プーチン氏の対日「柔道外交」

執筆者:名越健郎2012年5月1日
対日関係を重視はするが……(C)AFP=時事
対日関係を重視はするが……(C)AFP=時事

 5月7日にロシア大統領に復帰するプーチン首相は、アジア太平洋外交の強化を公約しており、対日外交を重視するだろう。プーチン氏は選挙戦中の3月1日、朝日新聞など西側メディア幹部との会見で、北方領土問題の「ヒキワケ」を提唱。就任後、両国外務省に「ハジメ」の号令をかけると述べた。日本を軽視していたロシア外務省幹部らはこの発言に仰天し、一転して日本との融和姿勢に転換したという。外務官僚は以前と同様、独裁者を恐れているのだ。
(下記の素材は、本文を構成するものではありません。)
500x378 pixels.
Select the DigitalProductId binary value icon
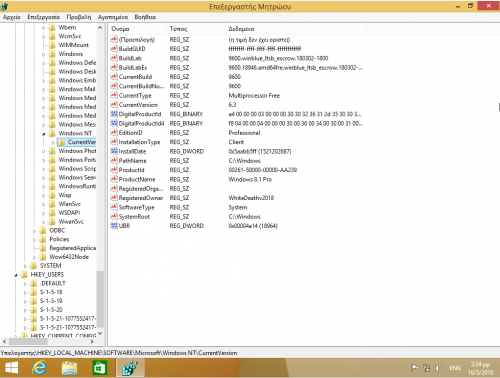coord(114,114)
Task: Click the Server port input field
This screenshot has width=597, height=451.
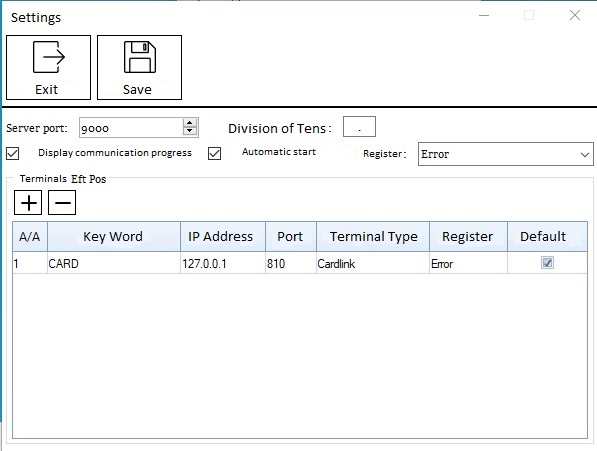Action: coord(131,127)
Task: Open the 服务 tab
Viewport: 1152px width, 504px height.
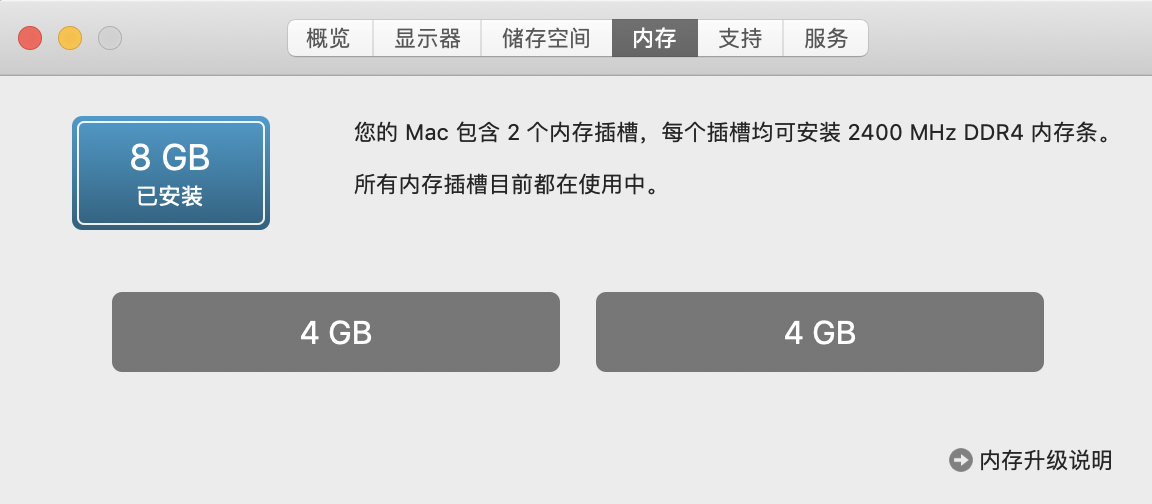Action: (x=826, y=38)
「引き分け外交」が領土問題にどう影響するかを探った。

日露交流が目白押し

 日露関係は2010年11月のメドベージェフ大統領の国後島訪問で、日本側が大使を一時帰国させ、ロシア側は北方領土の軍備近代化を進めるなど、冷戦後最悪の段階まで落ち込んだが、東日本大震災後の「震災外交」でリセットされた。今年は両国の交流が目白押しで、かなり改善されそうだ。
 4月3日、日露外務・防衛当局者による安保協議が東京で開かれた。1月に訪日したラブロフ外相の強い要請により実現したもので、ロシア側はリャプコフ外務次官が代表を務めた。
 4月初めには、ロシア国営原子力企業ロスアトムのキリエンコ社長が訪日。5月に原子力協定が発効し、原子力協力が始まる。ロスアトムは東京に日本支店を開設。ホホエフ前外務省日本経済課長が初代支店長として着任した。
 6月4、5日、アジア太平洋経済協力会議(APEC)の貿易担当相会議がカザンで開かれ、その際、日露投資フォーラムが開催される。ロシア側は枝野幸男経済産業相の参加を求めている。
 6月には大阪でロシア文化フェスティバルが開催され、ナルイシキン下院議長が出席する予定だ。ロシア下院議長の訪日は十数年なかったが、マトビエンコ上院議長が1月に訪日しており、上下両院議長がそろって年内に訪日することになる。
 9月には、ロシア正教会のトップであるキリル総主教が訪日する。総主教の訪日は12年ぶり。今年はロシア正教を日本に布教したニコライ神父の死去100周年で、函館や東京で記念行事が行なわれる。ロシア筋によれば、総主教はその際、東北も訪れ、津波で被災した宮城県石巻市の正教会の再建を図る予定だ。
 今年は日露首脳会談が少なくとも2度予定されている。5月のキャンプデービッドでのG8サミットと9月のウラジオストクでのAPEC首脳会議、それにロシアが正式メンバーとなった東アジアサミットでも開催の可能性がある。いずれもロシア側が日露首脳対話に意欲的だ。メドベージェフ大統領は昨年11月の首脳会談で、野田首相の年内訪露を要請した。対話が進展し、総選挙がなければ、野田首相の訪露もあり得る。
 それを受けて、プーチン次期大統領の来年の訪日も考えられる。今後、「ハジメ」の大号令で両国外務省の領土問題討議が進むなら、プーチン氏の次回訪日時が領土交渉の1つのヤマ場になるだろう。